## WORK INSTRUCTION
Exact reproduction required: the lines below from the line with "compare our storage services (83, 574)" to the line with "أرشيف المدونة (448, 27)", both ends included, and no others.

[Collected data]
%%

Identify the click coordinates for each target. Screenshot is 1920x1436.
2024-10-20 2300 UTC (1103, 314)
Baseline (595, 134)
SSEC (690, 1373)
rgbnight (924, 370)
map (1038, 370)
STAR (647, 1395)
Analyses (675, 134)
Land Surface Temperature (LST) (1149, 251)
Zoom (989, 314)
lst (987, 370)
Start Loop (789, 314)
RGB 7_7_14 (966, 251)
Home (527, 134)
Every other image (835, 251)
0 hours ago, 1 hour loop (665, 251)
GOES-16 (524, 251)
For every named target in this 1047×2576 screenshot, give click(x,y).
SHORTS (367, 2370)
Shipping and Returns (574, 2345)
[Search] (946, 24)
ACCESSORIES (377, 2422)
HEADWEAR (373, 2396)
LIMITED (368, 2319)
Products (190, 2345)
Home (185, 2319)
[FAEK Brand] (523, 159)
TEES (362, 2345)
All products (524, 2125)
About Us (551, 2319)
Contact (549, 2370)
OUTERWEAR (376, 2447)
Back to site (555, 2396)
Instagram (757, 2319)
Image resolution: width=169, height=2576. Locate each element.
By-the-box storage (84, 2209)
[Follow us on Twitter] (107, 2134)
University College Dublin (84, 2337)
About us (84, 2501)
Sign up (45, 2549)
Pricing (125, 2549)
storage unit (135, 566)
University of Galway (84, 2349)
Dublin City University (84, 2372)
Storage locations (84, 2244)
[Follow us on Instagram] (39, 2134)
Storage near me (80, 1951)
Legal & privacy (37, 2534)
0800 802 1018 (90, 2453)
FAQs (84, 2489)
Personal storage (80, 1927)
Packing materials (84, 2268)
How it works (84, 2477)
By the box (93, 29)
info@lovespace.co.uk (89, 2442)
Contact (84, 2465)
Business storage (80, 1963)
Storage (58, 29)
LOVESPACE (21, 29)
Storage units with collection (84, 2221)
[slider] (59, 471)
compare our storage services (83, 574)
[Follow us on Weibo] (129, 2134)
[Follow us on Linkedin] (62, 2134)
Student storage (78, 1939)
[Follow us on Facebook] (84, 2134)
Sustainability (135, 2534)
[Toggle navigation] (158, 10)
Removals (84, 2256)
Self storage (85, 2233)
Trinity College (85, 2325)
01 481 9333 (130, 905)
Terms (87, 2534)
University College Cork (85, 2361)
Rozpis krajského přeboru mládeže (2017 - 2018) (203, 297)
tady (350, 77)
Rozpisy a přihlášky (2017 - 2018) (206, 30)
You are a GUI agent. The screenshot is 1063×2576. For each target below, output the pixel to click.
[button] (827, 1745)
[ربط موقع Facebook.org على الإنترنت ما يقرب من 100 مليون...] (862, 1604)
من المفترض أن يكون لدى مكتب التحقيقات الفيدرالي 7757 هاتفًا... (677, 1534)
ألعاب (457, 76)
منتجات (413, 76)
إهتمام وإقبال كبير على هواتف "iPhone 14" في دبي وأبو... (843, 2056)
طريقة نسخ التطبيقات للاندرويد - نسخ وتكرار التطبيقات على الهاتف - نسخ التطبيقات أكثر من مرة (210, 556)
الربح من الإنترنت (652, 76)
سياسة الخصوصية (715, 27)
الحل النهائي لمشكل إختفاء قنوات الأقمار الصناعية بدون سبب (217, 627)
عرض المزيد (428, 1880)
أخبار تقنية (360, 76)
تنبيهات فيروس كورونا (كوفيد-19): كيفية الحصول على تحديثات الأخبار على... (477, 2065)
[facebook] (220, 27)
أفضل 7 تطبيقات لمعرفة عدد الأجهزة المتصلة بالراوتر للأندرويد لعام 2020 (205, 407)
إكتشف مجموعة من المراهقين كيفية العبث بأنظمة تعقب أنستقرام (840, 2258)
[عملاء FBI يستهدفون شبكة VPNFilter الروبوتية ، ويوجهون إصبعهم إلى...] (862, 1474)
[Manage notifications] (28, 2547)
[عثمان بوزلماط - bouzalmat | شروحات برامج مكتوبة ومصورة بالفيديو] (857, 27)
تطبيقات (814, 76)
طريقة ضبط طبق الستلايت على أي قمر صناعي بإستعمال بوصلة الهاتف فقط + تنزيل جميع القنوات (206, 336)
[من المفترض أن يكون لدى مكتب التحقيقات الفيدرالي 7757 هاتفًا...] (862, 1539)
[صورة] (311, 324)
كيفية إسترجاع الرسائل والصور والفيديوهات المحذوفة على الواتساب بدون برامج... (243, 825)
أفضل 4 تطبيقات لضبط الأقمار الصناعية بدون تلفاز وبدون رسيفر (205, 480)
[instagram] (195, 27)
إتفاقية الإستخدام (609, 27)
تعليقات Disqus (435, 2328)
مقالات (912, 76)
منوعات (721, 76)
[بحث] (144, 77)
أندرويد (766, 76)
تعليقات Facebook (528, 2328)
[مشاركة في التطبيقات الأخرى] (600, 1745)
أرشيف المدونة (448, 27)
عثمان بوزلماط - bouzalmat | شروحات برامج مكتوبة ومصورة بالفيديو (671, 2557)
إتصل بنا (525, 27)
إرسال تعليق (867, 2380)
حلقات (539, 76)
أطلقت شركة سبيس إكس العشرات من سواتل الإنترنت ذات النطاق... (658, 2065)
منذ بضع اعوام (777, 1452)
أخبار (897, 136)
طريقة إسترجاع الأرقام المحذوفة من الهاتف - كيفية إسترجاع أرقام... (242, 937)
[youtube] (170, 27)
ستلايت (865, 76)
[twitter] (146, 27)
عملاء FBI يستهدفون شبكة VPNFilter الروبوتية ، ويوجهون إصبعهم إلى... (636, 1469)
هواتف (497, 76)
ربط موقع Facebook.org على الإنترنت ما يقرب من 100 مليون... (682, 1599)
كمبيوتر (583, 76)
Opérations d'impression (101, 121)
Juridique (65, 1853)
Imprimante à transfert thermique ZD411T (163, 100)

%%

## RESPONSE TO THE EXERCISE
compare our storage services (83, 574)
[Follow us on Weibo] (129, 2134)
[Follow us on Linkedin] (62, 2134)
Student storage (78, 1939)
[Follow us on Facebook] (84, 2134)
Sustainability (135, 2534)
[Toggle navigation] (158, 10)
Removals (84, 2256)
Self storage (85, 2233)
Trinity College (85, 2325)
01 481 9333 (130, 905)
Terms (87, 2534)
University College Cork (85, 2361)
Rozpis krajského přeboru mládeže (2017 - 2018) (203, 297)
tady (350, 77)
Rozpisy a přihlášky (2017 - 2018) (206, 30)
You are a GUI agent. The screenshot is 1063×2576. For each target below, output the pixel to click.
[button] (827, 1745)
[ربط موقع Facebook.org على الإنترنت ما يقرب من 100 مليون...] (862, 1604)
من المفترض أن يكون لدى مكتب التحقيقات الفيدرالي 7757 هاتفًا... (677, 1534)
ألعاب (457, 76)
منتجات (413, 76)
إهتمام وإقبال كبير على هواتف "iPhone 14" في دبي وأبو... (843, 2056)
طريقة نسخ التطبيقات للاندرويد - نسخ وتكرار التطبيقات على الهاتف - نسخ التطبيقات أكثر من مرة (210, 556)
الربح من الإنترنت (652, 76)
سياسة الخصوصية (715, 27)
الحل النهائي لمشكل إختفاء قنوات الأقمار الصناعية بدون سبب (217, 627)
عرض المزيد (428, 1880)
أخبار تقنية (360, 76)
تنبيهات فيروس كورونا (كوفيد-19): كيفية الحصول على تحديثات الأخبار على... (477, 2065)
[facebook] (220, 27)
أفضل 7 تطبيقات لمعرفة عدد الأجهزة المتصلة بالراوتر للأندرويد لعام 2020 (205, 407)
إكتشف مجموعة من المراهقين كيفية العبث بأنظمة تعقب أنستقرام (840, 2258)
[عملاء FBI يستهدفون شبكة VPNFilter الروبوتية ، ويوجهون إصبعهم إلى...] (862, 1474)
[Manage notifications] (28, 2547)
[عثمان بوزلماط - bouzalmat | شروحات برامج مكتوبة ومصورة بالفيديو] (857, 27)
تطبيقات (814, 76)
طريقة ضبط طبق الستلايت على أي قمر صناعي بإستعمال بوصلة الهاتف فقط + تنزيل جميع القنوات (206, 336)
[من المفترض أن يكون لدى مكتب التحقيقات الفيدرالي 7757 هاتفًا...] (862, 1539)
[صورة] (311, 324)
كيفية إسترجاع الرسائل والصور والفيديوهات المحذوفة على الواتساب بدون برامج... (243, 825)
أفضل 4 تطبيقات لضبط الأقمار الصناعية بدون تلفاز وبدون رسيفر (205, 480)
[instagram] (195, 27)
إتفاقية الإستخدام (609, 27)
تعليقات Disqus (435, 2328)
مقالات (912, 76)
منوعات (721, 76)
[بحث] (144, 77)
أندرويد (766, 76)
تعليقات Facebook (528, 2328)
[مشاركة في التطبيقات الأخرى] (600, 1745)
أرشيف المدونة (448, 27)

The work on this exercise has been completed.